跳到主要內容區塊
:::

【研討會】 2025-12-22 09:00-17:10 國立成功大學高等教育 STEM 計畫-最佳化、統計與機器學習研討會

國立成功大學高等教育 STEM 計畫   NCKU STEM Program for Higher Education

最佳化、統計與機器學習研討會   Seminar on Optimization, Statistics and Machine Learning

Tainan, Taiwan, Dec. 22, 2025

主辦單位國立成功大學通識教育中心、理學院數學跨領域研究中心 
Sponsor: NCKU Center for General Education; Interdisciplinary Research Center on Mathematics (College of Science, NCKU)

 

9:00 – 10:40, Dec. 22 Monday, Venue: Room 27103, Center of General Education

Speaker: 王俊焜 Jun-Kun Wang (Assistant Professor, Department of Electrical and Computer Engineering , UC San Diego)
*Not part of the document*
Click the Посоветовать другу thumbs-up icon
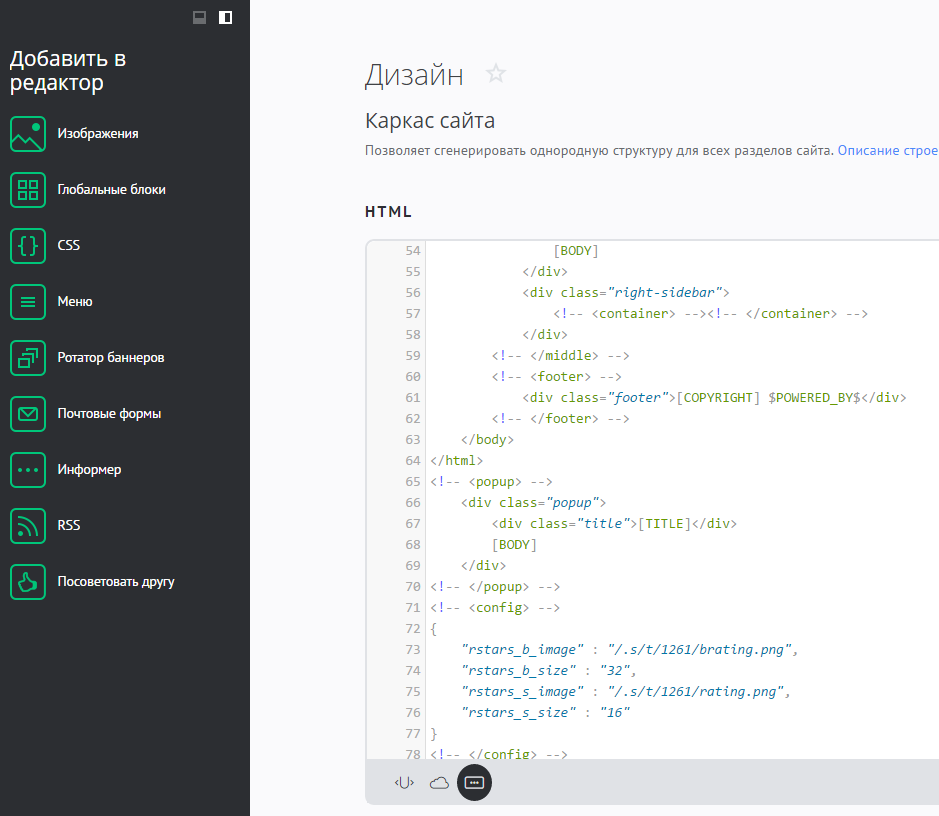Screen dimensions: 939x816 (x=28, y=582)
Talk Title: Statistics Meets Optimization (I)(II) (Lecture in Chinese)

Abstract: In this talk, I will focus on a literature overview of "Statistics Meets Optimization" from my personally biased perspective, while also covering my recent research at this intersection at a high level.

In the first part of the talk (I), I will show how the old idea of "control variate" is used to design optimization algorithms like the Stochastic Variance-Reduced Gradient method (SVRG) and the recently popular technique of Prediction Powered Inference (PPI) in statistical inference. SVRG has become a classical algorithm for reducing variance in stochastic optimization. PPI, on the other hand, concerns how to use machine learning predictions on data that mostly lack ground-truth labels to improve statistical inference such as the task of constructing a confidence interval. I will show how the same algorithmic principle has been used in these seemingly different areas. After that, I will share my recent effort in this direction.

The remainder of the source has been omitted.